Misinformation and Disinformation: A Guide for Protecting Yourself

False news is not a new concept.  It’s just a new phrase describing an old problem that has always existed in some form or another.   It has wormed its way into the national discourse through counterfeit news outlets, bogus print publications, and social media.  False news refers to text, social media posts, images, videos, websites (counterfeit, imposters, propaganda, etc.), advertisements, and anything else that can be manipulated or used out of original context.  There are many types of misleading news; however, MDI (misinformation/disinformation) is the most prevalent. 

  • Misinformation is spread by those who believe it is true or could be true without verification.  It is the most difficult to identify because it often contains a kernel of truth taken out of original context and then sensationalized.
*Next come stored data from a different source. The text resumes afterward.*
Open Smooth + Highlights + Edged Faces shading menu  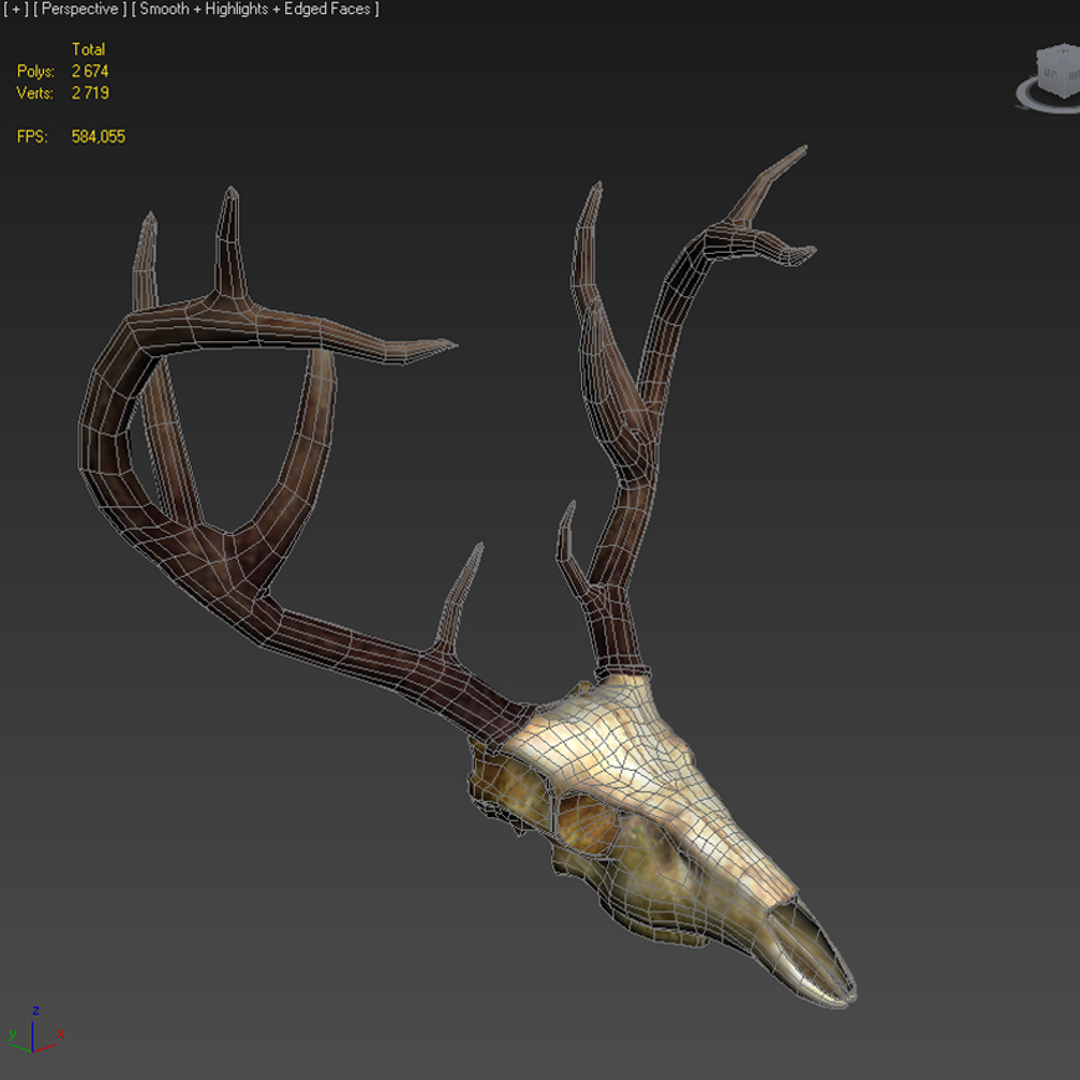pyautogui.click(x=255, y=10)
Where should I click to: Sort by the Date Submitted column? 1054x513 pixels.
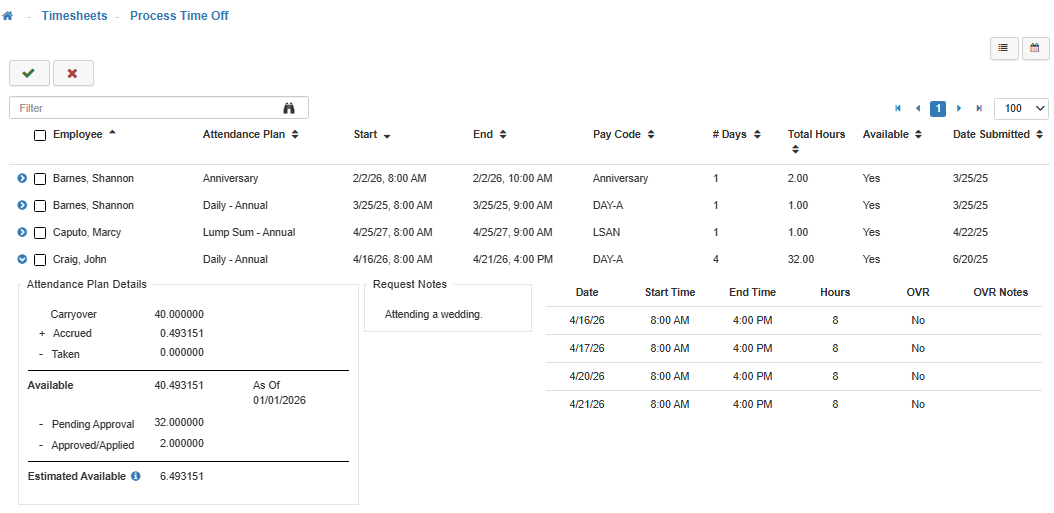tap(995, 135)
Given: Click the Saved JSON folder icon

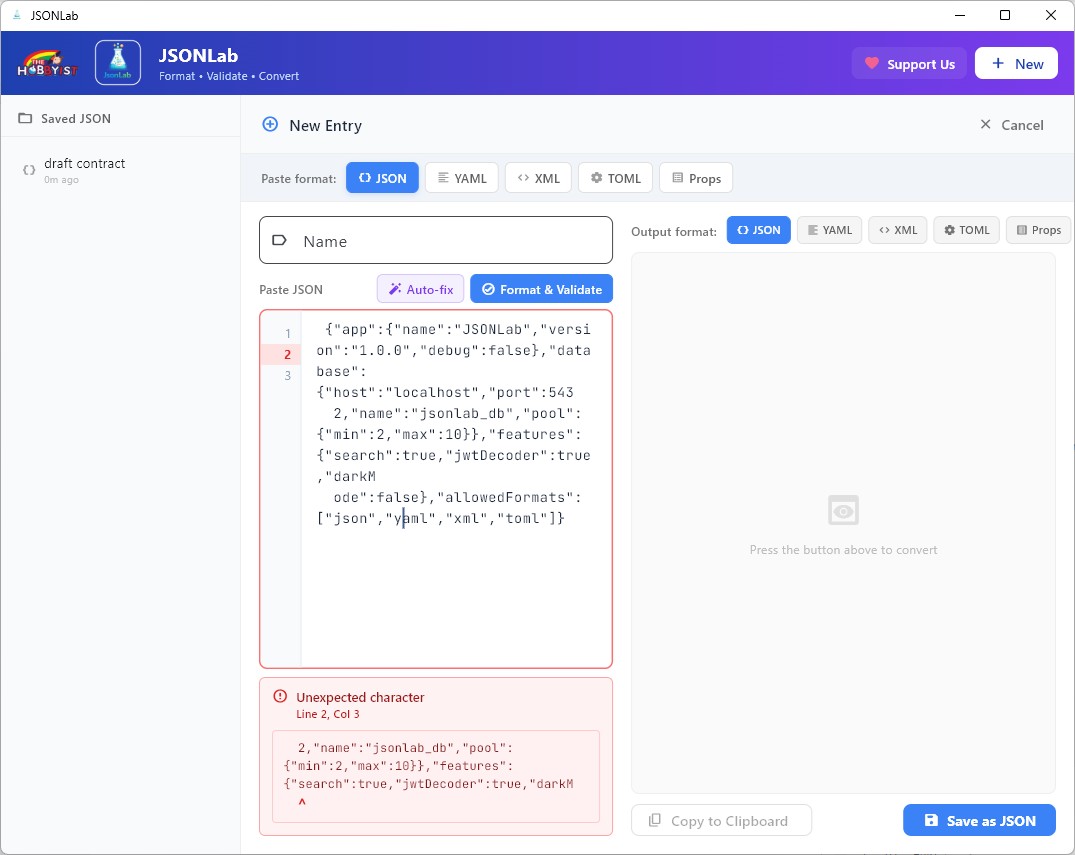Looking at the screenshot, I should [25, 118].

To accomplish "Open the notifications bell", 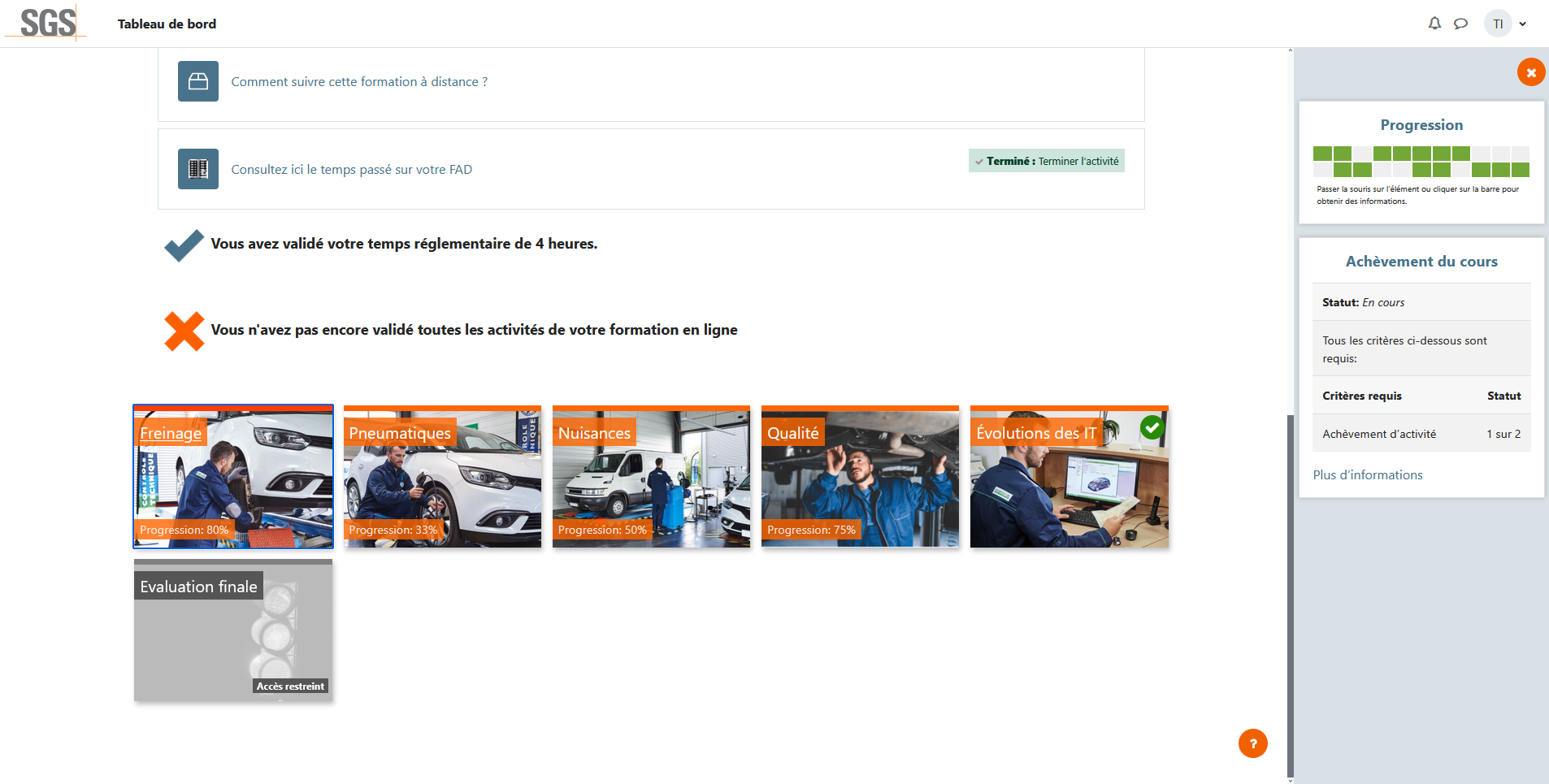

Misinformation Red Flags
  • Disinformation is intentionally spread by those (including cyborgs, bots, sock puppets, and trolls) who know the information is false.  It reflects a deliberate attempt to deceive for the purpose of persuasion, influence, or profit.  Deliberate omissions of the complete truth, hoaxes, lies, and propaganda are intentionally disguised in order to make identification difficult.  This also includes ads presented as news stories, content from cyborgs, bot networks, and troll factories, as well as manipulated videos known as deepfakes, shallowfakes, cheap fakes, and dumbfakes.   Cheap Fakes vs. Deepfakes

The only way to stop the spread of false and misleading news is to exercise a healthy dose of informed skepticism and follow the “when in doubt, then don’t” rule.  Don’t use information in an assignment, post it on social media, or relay it to others in any way that implies truth, if you suspect it is not completely truthful.

Evaluation Tools

Learning how to evaluate what you read, view, and hear is an essential skill for your academic and personal life.  

Fact Checking Websites

Media Bias

Untrustworthy Journals (Predatory Publishers)

Cabell's Predatory Reports helps researchers and potential authors identify journals that are published using questionable, suspicious, or deceptive strategies.
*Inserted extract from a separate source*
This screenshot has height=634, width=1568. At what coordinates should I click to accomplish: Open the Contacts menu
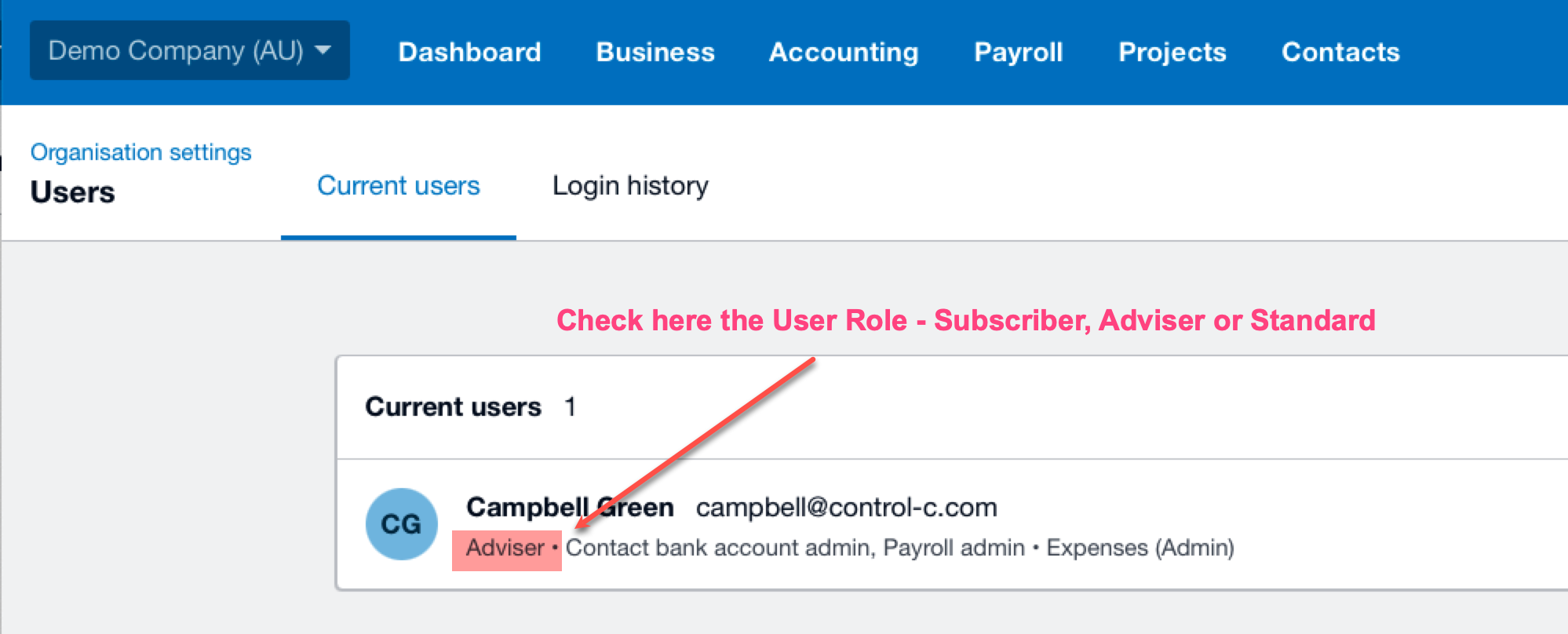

Journals listed in this directory are designated as predatory.  Predatory publishers lie about their business practices for the purpose of pure profit; or in other words, they publish anything submitted by authors willing to pay the article processing fees.  The most common lies involve:

  • peer review practices
  • editorial board members
  • organizational affiliations
  • impact factors

Predatory publishers manufacture journal content that contaminates and undermines the trustworthiness of scholarly academic publishing.